Stored data entries:
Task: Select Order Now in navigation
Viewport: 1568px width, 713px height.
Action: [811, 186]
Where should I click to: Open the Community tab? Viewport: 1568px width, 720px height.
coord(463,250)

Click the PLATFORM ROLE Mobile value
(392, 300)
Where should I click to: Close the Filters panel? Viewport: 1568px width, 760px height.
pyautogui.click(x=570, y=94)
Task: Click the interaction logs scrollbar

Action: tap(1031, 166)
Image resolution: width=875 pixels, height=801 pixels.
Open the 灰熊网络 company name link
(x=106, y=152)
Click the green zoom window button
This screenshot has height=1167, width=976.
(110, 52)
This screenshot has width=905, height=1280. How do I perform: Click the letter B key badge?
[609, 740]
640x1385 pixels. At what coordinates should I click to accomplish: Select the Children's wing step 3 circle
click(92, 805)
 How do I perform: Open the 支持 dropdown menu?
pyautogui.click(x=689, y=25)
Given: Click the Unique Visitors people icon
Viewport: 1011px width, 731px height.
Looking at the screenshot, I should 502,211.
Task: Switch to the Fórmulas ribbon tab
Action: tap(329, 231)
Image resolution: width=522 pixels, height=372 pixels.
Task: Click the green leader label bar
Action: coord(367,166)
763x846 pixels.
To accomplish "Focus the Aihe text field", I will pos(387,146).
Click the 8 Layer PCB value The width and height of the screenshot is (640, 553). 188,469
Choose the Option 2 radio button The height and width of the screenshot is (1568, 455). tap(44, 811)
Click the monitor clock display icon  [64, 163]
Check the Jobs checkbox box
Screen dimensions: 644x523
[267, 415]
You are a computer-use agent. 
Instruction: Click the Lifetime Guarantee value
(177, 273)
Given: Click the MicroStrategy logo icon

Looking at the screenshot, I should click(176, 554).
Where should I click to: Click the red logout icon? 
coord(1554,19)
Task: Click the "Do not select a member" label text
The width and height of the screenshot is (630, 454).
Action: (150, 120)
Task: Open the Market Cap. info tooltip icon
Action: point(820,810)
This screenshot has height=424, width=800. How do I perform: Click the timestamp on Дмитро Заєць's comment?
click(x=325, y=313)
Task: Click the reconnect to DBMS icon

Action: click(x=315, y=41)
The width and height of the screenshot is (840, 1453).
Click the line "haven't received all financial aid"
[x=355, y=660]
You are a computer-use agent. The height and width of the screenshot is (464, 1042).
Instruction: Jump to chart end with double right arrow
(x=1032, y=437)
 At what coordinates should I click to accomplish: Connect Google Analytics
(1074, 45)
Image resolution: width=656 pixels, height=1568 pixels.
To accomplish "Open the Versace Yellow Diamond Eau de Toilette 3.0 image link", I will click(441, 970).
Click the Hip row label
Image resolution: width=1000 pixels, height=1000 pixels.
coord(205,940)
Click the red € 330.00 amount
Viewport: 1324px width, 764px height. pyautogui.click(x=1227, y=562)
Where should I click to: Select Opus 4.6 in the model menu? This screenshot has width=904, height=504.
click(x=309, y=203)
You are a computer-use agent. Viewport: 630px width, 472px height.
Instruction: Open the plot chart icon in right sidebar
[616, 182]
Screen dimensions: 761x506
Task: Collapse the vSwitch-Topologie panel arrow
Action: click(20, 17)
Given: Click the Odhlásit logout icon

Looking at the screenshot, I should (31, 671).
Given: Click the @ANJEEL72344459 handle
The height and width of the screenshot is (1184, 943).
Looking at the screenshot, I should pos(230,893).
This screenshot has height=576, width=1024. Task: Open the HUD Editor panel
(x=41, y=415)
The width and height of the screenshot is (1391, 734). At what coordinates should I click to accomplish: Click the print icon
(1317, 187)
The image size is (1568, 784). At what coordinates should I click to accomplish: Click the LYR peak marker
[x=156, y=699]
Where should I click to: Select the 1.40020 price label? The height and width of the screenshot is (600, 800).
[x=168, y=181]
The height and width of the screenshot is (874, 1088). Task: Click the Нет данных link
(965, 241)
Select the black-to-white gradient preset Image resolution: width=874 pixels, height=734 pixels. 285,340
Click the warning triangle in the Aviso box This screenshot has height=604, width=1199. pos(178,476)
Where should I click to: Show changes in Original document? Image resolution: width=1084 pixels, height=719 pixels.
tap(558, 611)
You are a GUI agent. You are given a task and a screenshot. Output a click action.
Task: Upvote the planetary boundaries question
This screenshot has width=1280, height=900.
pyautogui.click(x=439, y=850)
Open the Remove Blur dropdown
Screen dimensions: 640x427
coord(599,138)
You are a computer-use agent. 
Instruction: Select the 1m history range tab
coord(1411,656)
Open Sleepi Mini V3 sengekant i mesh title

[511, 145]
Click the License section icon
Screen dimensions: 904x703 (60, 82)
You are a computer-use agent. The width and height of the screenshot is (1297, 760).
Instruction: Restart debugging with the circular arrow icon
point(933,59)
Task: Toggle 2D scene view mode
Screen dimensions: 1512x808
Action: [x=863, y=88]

Task details: Up to and including the line with "Given: Click the Unique Visitors people icon", repeat the data exactly, starting from its first line; nothing else belongs in the response.

Exercise solution:
Task: Select Order Now in navigation
Viewport: 1568px width, 713px height.
Action: [811, 186]
Where should I click to: Open the Community tab? Viewport: 1568px width, 720px height.
coord(463,250)

Click the PLATFORM ROLE Mobile value
(392, 300)
Where should I click to: Close the Filters panel? Viewport: 1568px width, 760px height.
pyautogui.click(x=570, y=94)
Task: Click the interaction logs scrollbar

Action: tap(1031, 166)
Image resolution: width=875 pixels, height=801 pixels.
Open the 灰熊网络 company name link
(x=106, y=152)
Click the green zoom window button
This screenshot has height=1167, width=976.
(110, 52)
This screenshot has width=905, height=1280. How do I perform: Click the letter B key badge?
[609, 740]
640x1385 pixels. At what coordinates should I click to accomplish: Select the Children's wing step 3 circle
click(92, 805)
 How do I perform: Open the 支持 dropdown menu?
pyautogui.click(x=689, y=25)
Given: Click the Unique Visitors people icon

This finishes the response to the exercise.